David Njoku ( ; born July 10, 1996) is an American football tight end for the Cleveland Browns of the National Football League (NFL). He played college football at Miami (FL). He was drafted by the Browns in the first round of the 2017 NFL Draft.

Early years
Njoku is one of nine children born to Nigerian parents who immigrated to the United States. He attended Cedar Grove High School in Cedar Grove, New Jersey. During his career, he had 76 receptions for 1,794 yards and 19 touchdowns. A 3-star tight end recruit, Njoku committed to Miami (FL) to play college football over offers from Boston College, Ohio State, and Temple.  Njoku also competed in the high jump in high school, winning the national championship at the New Balance Nationals Outdoor his senior year in 2014.

College career
After redshirting his first year at Miami in 2014, Njoku played in all 13 games with four starts in 2015 and had 21 receptions for 362 yards and one touchdown. In 2016, he had 43 receptions for 698 yards and eight touchdowns.
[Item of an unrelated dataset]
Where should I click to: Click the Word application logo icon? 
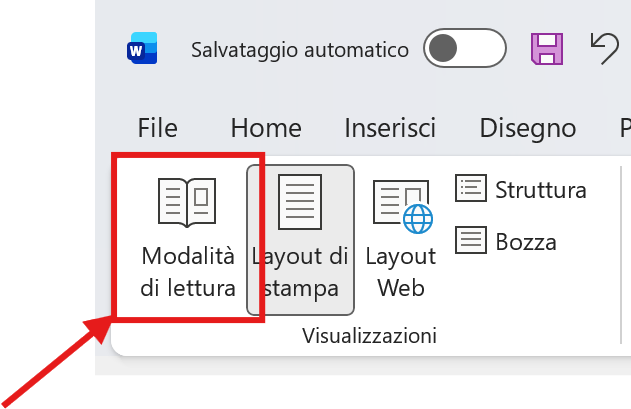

After the season, Njoku decided to forgo his remaining two years of eligibility and enter the 2017 NFL Draft.

College statistics

Source:

Professional career

Njoku received an invitation to the NFL Combine and completed all of the combine and positional drills. In addition, he attended Miami's Pro Day and opted to again perform the vertical jump, broad jump, short shuttle, 40-yard dash, 20-yard dash, and 10-yard dash. NFL draft experts and analysts projected Njoku to be selected in the first round of the draft. He was ranked the third best tight end available in the draft by Sports Illustrated and was ranked the second best tight end by ESPN, NFL analyst Mike Mayock, and NFL analyst Bucky Brooks.

The Cleveland Browns selected Njoku in the first round (29th overall) of the 2017 NFL Draft. He was the third tight end to be selected in the draft.

2017 season
On June 15, 2017, the Cleveland Browns signed Njoku to a fully guaranteed, four-year, $9.52 million contract which included a signing bonus of $5.06 million.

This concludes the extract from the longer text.